__Work to be completed__. From the line below that contains "Antipasto House Salad (252, 1887)" to the line that contains "[fa-brands fa-instagram] (365, 2513)", repeat every line exactly, both ends included, and nothing else.

__Exercise materials__.
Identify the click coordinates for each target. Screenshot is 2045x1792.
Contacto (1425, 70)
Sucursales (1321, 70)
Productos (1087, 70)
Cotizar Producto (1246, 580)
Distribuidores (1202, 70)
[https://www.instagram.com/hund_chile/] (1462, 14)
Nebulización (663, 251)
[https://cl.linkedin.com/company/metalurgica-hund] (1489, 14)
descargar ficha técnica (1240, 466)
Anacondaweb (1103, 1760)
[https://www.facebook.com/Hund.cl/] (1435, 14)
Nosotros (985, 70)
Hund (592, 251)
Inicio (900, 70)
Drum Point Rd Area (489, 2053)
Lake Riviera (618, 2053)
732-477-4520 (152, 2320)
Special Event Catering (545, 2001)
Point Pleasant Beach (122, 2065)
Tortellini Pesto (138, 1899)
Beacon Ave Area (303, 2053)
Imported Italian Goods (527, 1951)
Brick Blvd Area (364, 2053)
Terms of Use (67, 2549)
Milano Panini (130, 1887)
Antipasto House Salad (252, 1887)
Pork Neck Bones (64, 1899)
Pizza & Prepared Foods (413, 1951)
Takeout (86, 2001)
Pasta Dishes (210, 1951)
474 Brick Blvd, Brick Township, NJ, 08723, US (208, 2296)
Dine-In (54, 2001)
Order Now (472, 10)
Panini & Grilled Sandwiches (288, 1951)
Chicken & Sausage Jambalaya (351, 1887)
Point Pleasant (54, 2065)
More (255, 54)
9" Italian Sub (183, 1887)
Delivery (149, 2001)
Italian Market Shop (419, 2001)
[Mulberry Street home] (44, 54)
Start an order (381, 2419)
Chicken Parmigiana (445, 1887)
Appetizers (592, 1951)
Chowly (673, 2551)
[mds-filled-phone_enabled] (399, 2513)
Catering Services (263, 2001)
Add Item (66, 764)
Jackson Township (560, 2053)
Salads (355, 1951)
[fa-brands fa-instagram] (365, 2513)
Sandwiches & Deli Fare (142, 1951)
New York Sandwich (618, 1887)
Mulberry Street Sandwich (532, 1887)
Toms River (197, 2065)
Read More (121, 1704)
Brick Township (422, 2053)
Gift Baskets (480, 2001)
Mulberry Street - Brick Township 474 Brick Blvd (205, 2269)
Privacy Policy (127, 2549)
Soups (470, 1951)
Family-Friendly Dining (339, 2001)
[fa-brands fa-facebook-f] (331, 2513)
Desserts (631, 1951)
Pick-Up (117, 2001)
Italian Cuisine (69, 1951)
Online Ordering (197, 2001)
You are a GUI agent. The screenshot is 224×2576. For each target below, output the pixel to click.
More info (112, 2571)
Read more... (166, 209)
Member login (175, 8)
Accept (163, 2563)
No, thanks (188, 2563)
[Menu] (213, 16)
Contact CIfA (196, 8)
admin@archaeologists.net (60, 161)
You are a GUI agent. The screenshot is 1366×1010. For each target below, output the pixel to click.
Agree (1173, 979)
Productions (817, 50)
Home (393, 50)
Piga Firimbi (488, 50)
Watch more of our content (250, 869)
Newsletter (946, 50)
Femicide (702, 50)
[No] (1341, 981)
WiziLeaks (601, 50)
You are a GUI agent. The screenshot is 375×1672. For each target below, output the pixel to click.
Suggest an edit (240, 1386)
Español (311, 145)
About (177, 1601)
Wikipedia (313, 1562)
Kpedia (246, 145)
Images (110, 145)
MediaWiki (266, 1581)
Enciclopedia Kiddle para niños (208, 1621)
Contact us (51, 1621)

__Result__.
Antipasto House Salad (252, 1887)
Pork Neck Bones (64, 1899)
Pizza & Prepared Foods (413, 1951)
Takeout (86, 2001)
Pasta Dishes (210, 1951)
474 Brick Blvd, Brick Township, NJ, 08723, US (208, 2296)
Dine-In (54, 2001)
Order Now (472, 10)
Panini & Grilled Sandwiches (288, 1951)
Chicken & Sausage Jambalaya (351, 1887)
Point Pleasant (54, 2065)
More (255, 54)
9" Italian Sub (183, 1887)
Delivery (149, 2001)
Italian Market Shop (419, 2001)
[Mulberry Street home] (44, 54)
Start an order (381, 2419)
Chicken Parmigiana (445, 1887)
Appetizers (592, 1951)
Chowly (673, 2551)
[mds-filled-phone_enabled] (399, 2513)
Catering Services (263, 2001)
Add Item (66, 764)
Jackson Township (560, 2053)
Salads (355, 1951)
[fa-brands fa-instagram] (365, 2513)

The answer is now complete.